== What this exercise asks ==
**1)** In the article on coronavirus job losses, what was the U.S. unemployment rate for March?
**2)** Which organizations does the article on coronavirus job losses name as sources for its figures or claims? List every one.

Last week, 6.6 million Americans filed for unemployment benefits — more than double the previous week — signaling staggering economic pain from the coronavirus pandemic.
The unemployment rate for March rose to 4.4% from 3.5% in February, the largest one-month increase in the rate since January 1975, according to The Wall Street Journal.
Due to the timing of the surveys, the figures don’t fully reveal the millions of jobless claims filed in the last two weeks of March.
Over the course of the next two months, total job losses could be between 16 million and 20 million, resulting in a 15.6% unemployment rate, according to Bank of America.
Forecasting firm Oxford Economics projects that by May, the U.S. will have lost 27.9 million jobs. That number is more than double the 8.7 million positions cut from payrolls during the 2007-2009 recession — and those jobs were lost over 25 months.
America’s deepest recession on record has dealt a staggering blow to the labor market. But analysts say the world’s economic recovery could be as steep as its drop.
Inevitably, the economy will recover from this crisis — it’s just a matter of what that recovery looks like.
The recovery path, which economists say could graphically present itself in the form of alphabetical letters or the logo of a well-known athletic apparel company, depends on several factors.
As the impact of economic support policies and the effectiveness of virus containment becomes more clear in the coming weeks, the recovery path will become more clear.
We believe the global economy will transition from deep near-term pain to a gradual recovery over the next 6 to 12 months. The nature of the recovery is to be seen as the restrictions on economic activity will be lifted at a measured pace.
Here are a few scenarios for different recovery paths:
In this scenario, the economy suffers a sharp but brief period of economic decline with a clearly defined trough, followed by a strong recovery where annual growth rates fully absorb the shock, according to Bloomberg.

== Source data ==

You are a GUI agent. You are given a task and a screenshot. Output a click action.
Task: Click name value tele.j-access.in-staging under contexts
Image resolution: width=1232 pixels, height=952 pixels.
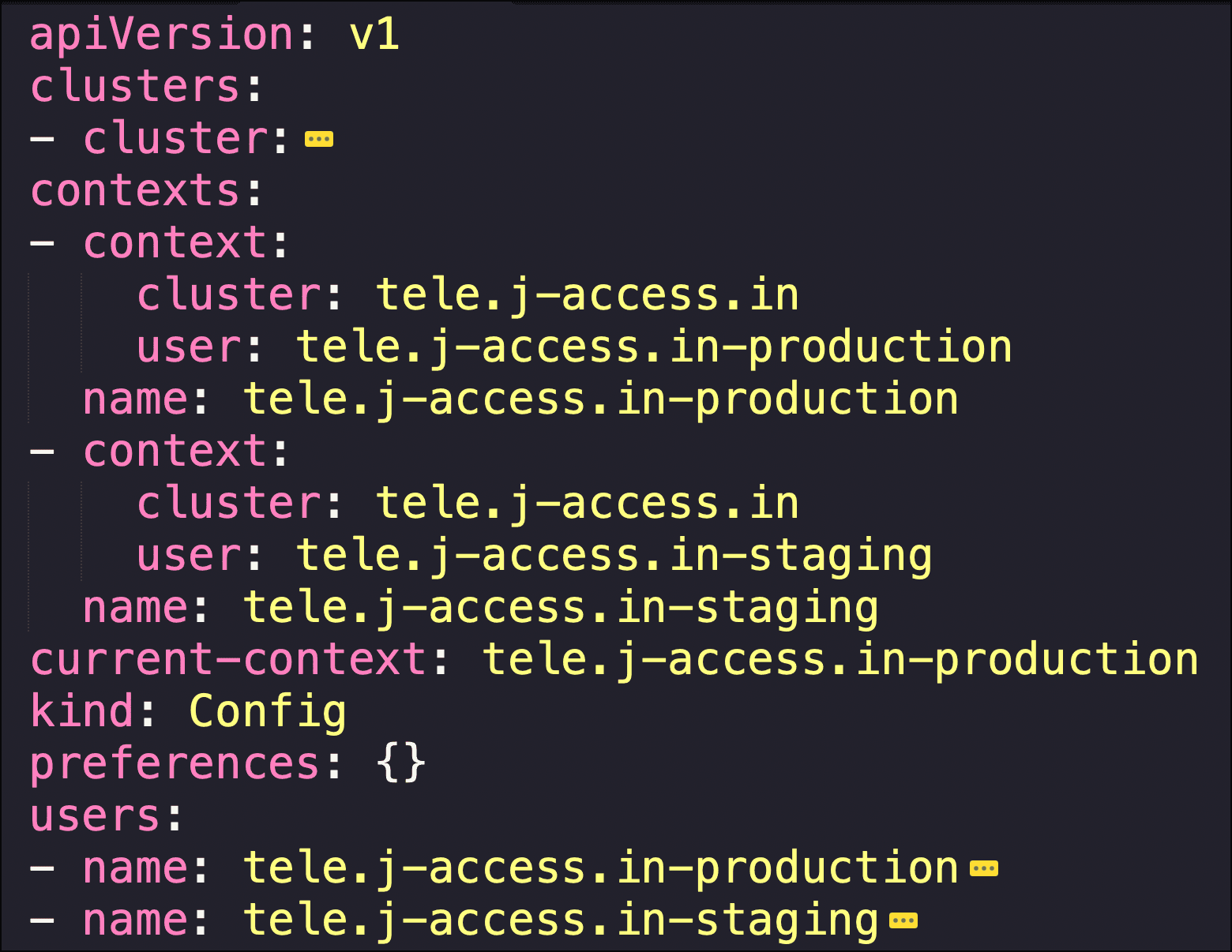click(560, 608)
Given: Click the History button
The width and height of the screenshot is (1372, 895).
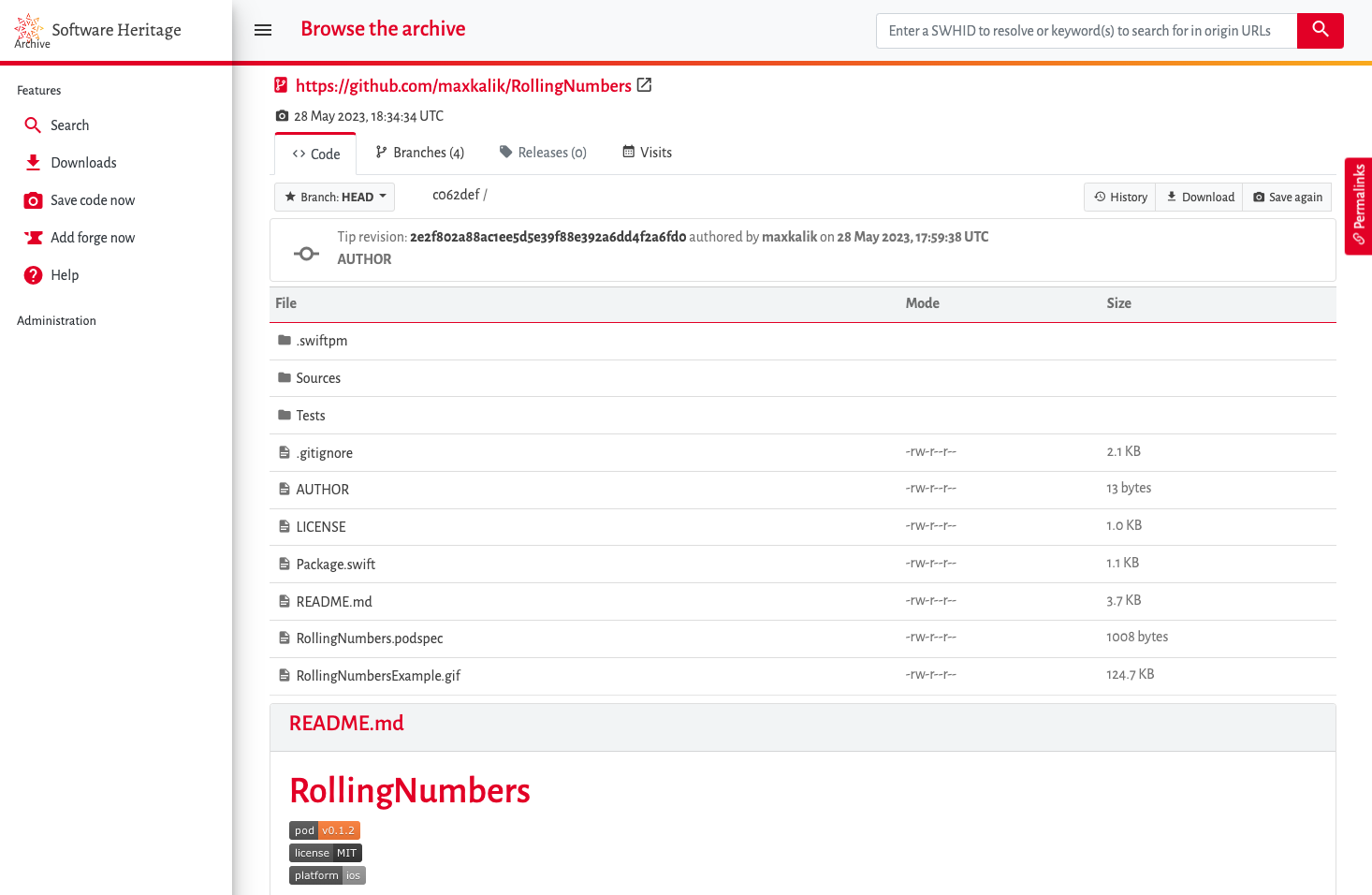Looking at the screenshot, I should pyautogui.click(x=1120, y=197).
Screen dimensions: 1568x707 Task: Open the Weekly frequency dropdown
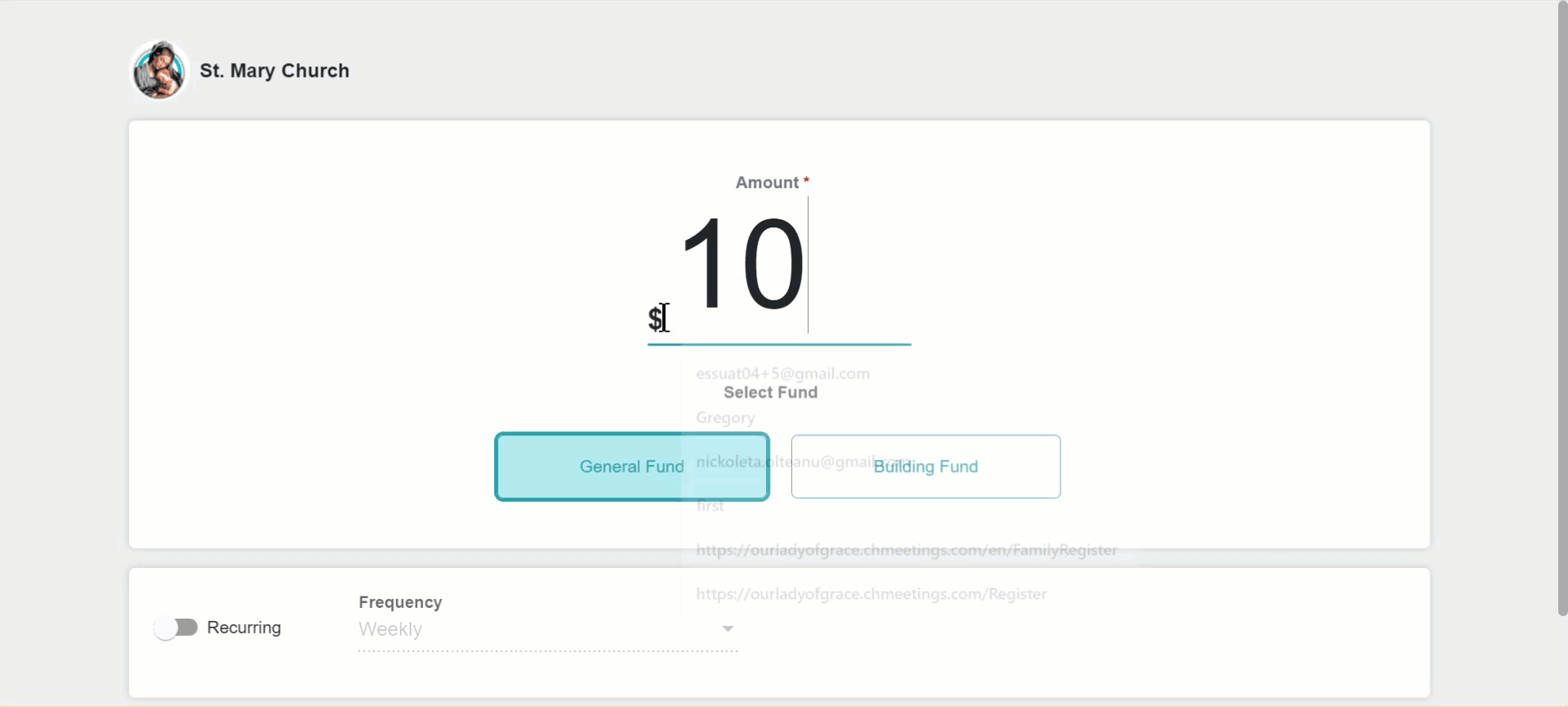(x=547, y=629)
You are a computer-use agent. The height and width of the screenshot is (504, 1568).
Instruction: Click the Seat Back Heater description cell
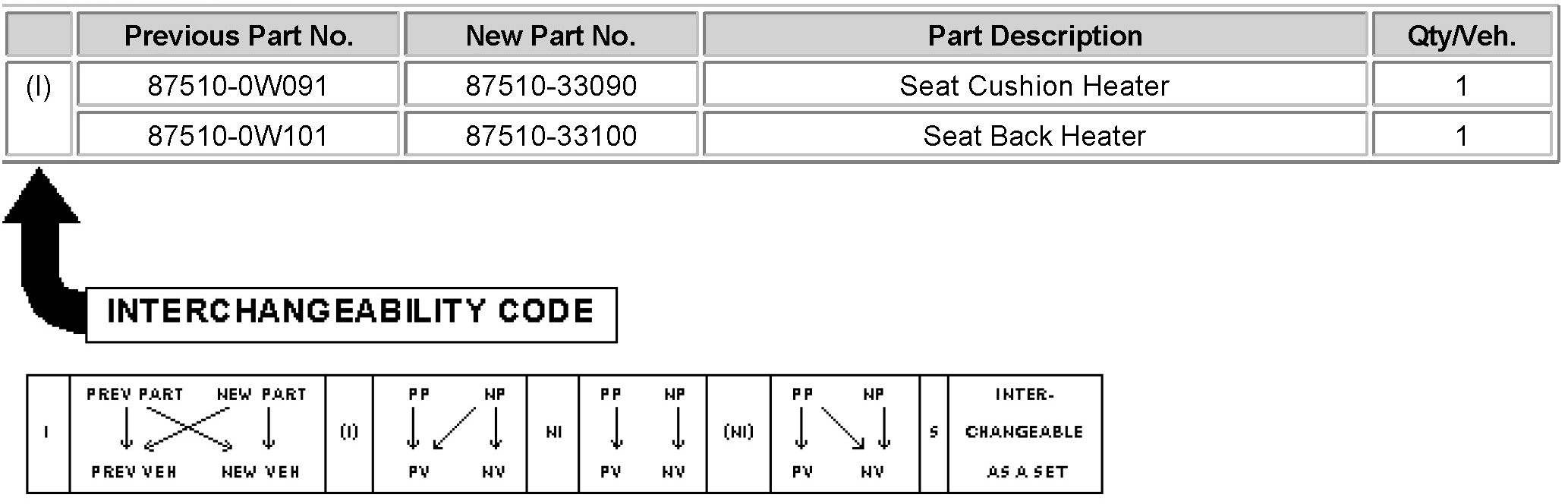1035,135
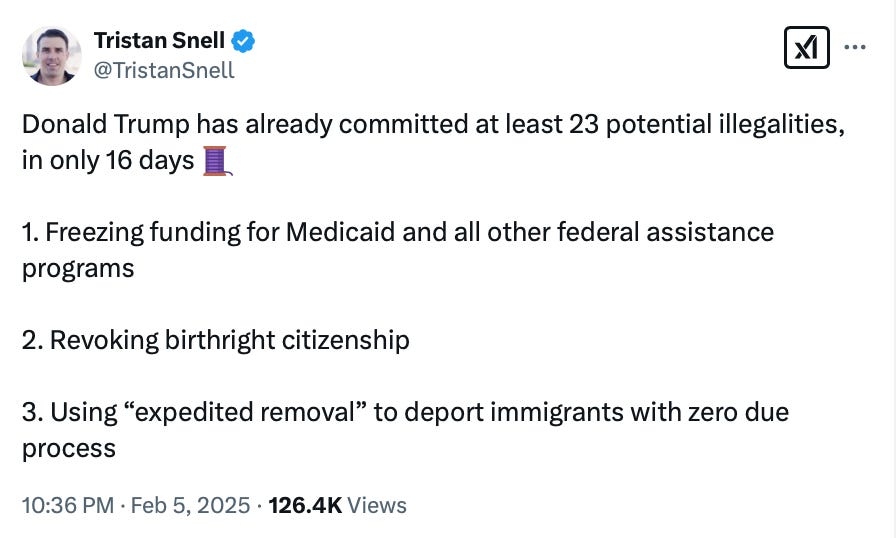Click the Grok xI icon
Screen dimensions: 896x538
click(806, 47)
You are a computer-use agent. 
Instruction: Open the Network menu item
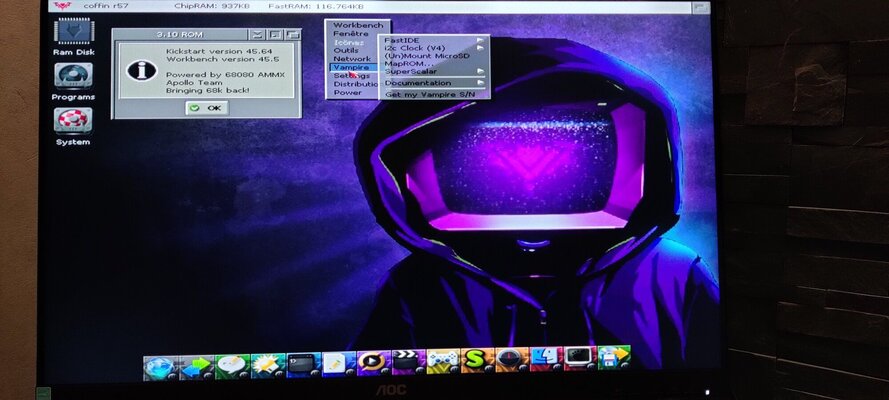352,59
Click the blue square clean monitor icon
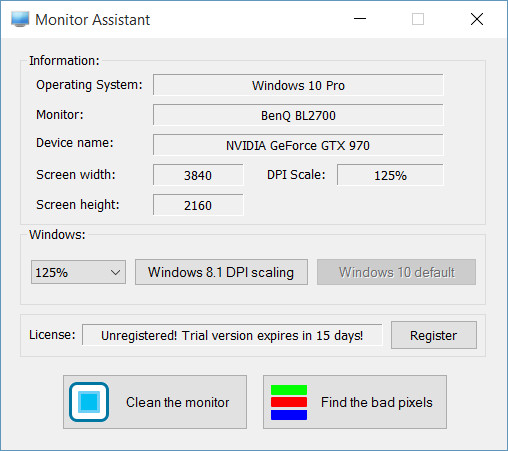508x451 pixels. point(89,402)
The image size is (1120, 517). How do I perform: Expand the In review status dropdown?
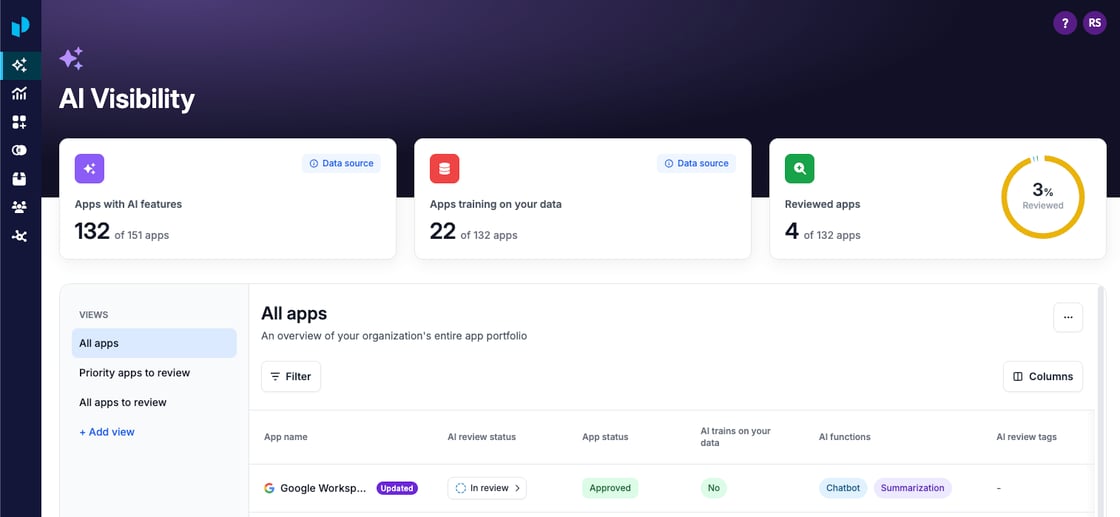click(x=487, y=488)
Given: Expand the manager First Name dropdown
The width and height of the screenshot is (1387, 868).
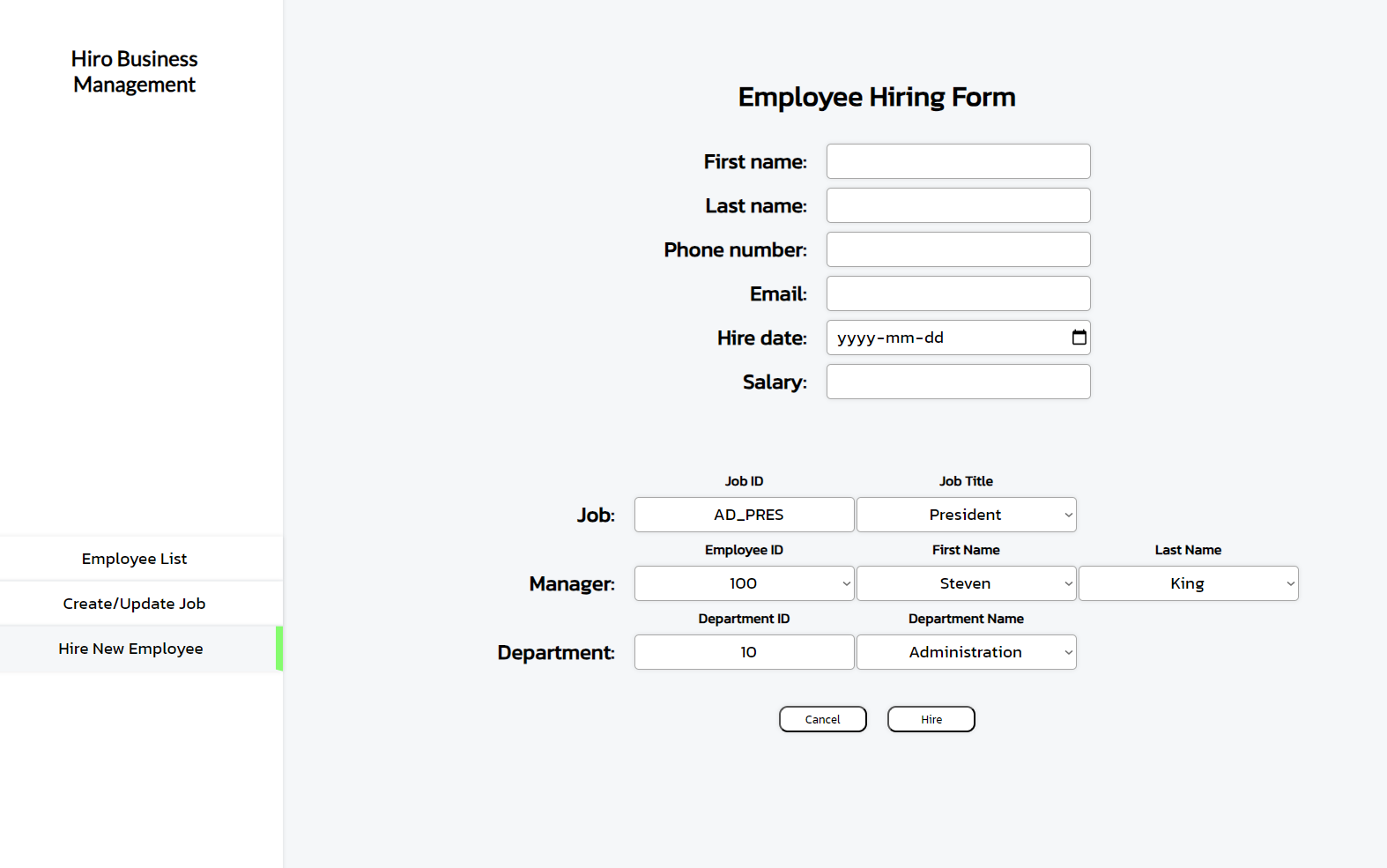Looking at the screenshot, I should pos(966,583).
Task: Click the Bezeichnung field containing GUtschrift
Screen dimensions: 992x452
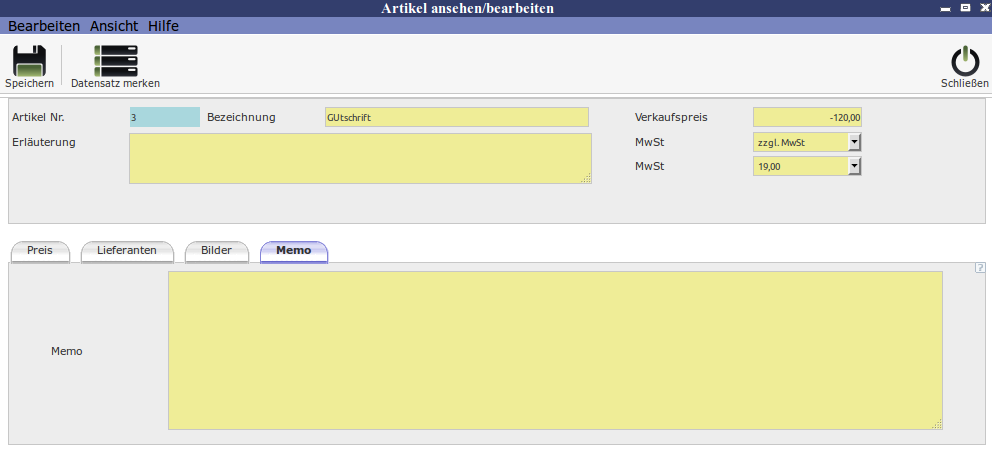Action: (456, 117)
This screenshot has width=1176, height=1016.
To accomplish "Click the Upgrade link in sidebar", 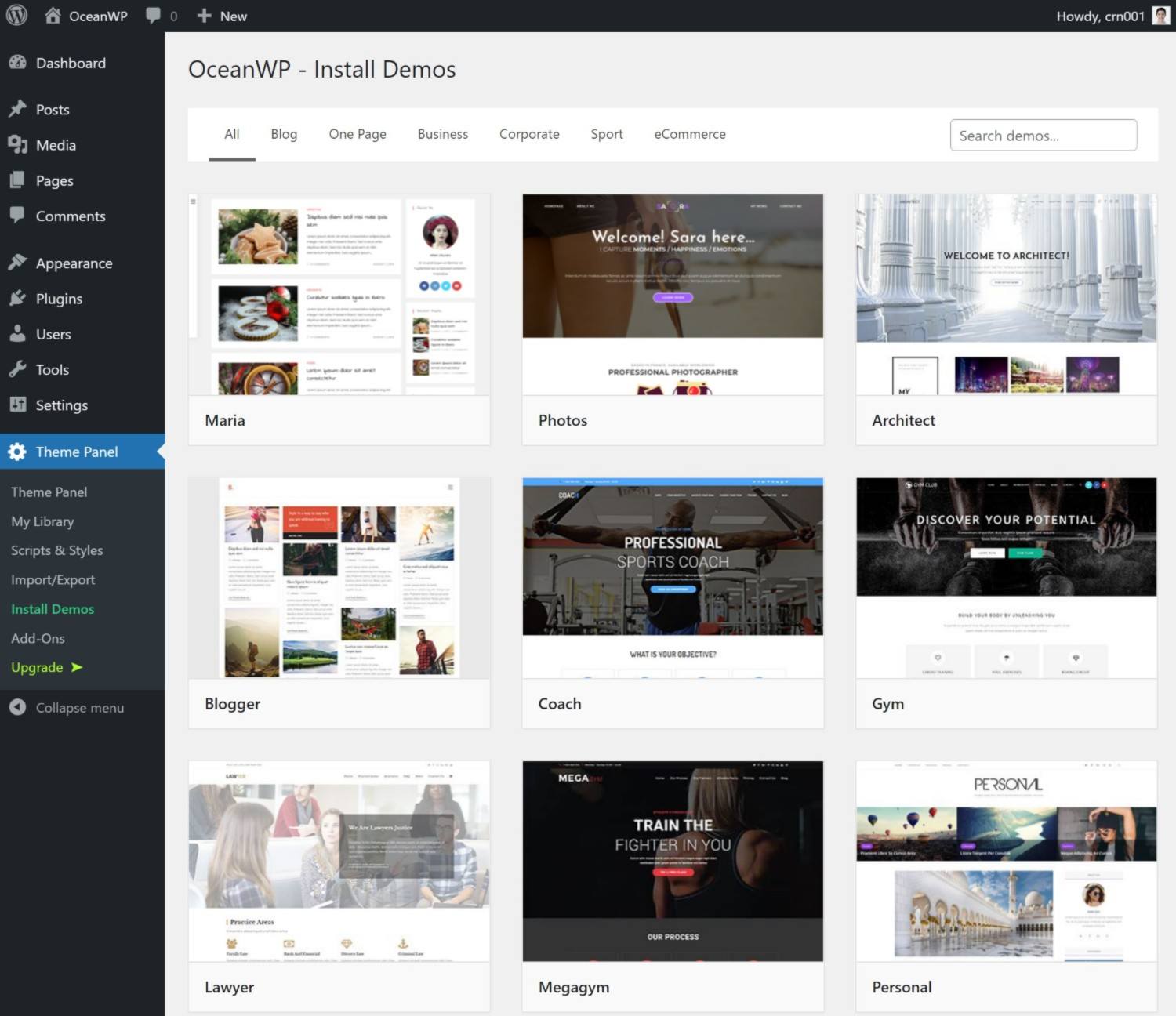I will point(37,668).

== Your responses ==
**1)** 4.4%

**2)** The Wall Street Journal, Bank of America, Oxford Economics, Bloomberg